After reading the entries below, copy word for word the lines from the first through the line containing "Given: Open the データ menu", and stop there.

+-------+

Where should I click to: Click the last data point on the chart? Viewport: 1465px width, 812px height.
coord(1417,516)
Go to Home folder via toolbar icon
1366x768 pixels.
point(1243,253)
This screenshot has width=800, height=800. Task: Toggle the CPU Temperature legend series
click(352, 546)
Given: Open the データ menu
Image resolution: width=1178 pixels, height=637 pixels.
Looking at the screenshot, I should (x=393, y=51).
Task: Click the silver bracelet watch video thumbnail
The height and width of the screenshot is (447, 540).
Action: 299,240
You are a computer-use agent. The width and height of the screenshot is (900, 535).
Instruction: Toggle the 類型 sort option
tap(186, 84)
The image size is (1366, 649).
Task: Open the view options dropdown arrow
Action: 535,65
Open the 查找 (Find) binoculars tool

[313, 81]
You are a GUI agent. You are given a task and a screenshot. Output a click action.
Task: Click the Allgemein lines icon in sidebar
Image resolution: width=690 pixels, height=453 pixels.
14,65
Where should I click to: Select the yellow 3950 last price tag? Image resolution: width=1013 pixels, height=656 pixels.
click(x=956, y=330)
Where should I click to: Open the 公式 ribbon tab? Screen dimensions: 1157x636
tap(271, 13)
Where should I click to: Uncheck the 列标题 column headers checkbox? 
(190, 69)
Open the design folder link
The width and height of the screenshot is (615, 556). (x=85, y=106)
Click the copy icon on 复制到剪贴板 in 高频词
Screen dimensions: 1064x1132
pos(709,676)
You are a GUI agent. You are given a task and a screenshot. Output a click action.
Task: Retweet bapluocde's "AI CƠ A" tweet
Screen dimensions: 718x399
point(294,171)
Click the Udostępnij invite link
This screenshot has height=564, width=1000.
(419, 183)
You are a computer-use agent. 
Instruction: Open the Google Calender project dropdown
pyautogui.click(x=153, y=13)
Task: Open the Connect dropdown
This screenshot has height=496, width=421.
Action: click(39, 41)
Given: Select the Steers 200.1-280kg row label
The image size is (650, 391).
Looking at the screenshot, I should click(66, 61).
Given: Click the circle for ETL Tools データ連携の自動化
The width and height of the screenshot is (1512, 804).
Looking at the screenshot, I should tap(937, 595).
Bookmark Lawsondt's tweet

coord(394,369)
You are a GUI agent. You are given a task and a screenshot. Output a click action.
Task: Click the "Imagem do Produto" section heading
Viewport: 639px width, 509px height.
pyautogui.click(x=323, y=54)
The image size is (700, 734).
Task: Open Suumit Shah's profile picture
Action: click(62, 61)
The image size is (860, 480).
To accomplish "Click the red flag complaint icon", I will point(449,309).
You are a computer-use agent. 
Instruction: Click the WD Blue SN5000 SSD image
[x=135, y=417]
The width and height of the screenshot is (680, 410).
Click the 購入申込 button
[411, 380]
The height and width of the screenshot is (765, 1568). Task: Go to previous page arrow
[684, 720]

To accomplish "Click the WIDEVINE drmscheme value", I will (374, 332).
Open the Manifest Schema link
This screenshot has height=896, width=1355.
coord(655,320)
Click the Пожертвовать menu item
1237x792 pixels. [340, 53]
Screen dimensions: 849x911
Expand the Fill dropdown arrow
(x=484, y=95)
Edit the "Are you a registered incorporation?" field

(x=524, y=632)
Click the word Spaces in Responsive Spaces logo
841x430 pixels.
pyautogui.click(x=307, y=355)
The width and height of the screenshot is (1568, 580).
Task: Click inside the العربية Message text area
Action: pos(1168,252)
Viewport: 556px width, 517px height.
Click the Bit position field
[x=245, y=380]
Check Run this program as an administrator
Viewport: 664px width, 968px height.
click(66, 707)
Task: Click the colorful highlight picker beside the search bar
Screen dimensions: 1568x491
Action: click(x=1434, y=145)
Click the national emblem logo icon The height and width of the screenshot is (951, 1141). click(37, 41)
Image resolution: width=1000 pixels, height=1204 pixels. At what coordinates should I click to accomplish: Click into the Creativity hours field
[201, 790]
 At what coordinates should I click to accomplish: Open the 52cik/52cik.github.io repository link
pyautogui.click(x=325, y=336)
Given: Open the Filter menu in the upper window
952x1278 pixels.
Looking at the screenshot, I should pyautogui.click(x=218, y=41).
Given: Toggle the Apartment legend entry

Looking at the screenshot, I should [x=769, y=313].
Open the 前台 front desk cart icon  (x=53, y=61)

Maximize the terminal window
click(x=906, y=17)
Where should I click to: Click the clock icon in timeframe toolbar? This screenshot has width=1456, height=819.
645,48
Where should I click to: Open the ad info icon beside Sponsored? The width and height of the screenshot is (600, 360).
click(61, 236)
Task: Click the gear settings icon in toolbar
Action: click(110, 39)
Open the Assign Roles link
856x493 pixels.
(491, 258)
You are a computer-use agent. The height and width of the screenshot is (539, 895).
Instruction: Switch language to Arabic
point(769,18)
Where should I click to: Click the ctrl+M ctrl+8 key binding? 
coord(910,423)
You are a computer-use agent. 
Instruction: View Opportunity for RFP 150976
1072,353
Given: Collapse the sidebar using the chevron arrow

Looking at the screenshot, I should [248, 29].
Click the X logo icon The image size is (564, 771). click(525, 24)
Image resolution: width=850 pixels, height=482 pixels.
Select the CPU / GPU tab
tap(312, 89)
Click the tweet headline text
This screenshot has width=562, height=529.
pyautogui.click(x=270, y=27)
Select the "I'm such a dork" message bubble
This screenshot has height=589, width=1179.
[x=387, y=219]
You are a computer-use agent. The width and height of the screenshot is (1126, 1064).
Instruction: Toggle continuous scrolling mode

+-------+

OUTPUT FOR THIS TASK |
Where should I click to: Click the last data point on the chart? Viewport: 1465px width, 812px height.
coord(1417,516)
Go to Home folder via toolbar icon
1366x768 pixels.
point(1243,253)
This screenshot has width=800, height=800. Task: Toggle the CPU Temperature legend series
click(352, 546)
Given: Open the データ menu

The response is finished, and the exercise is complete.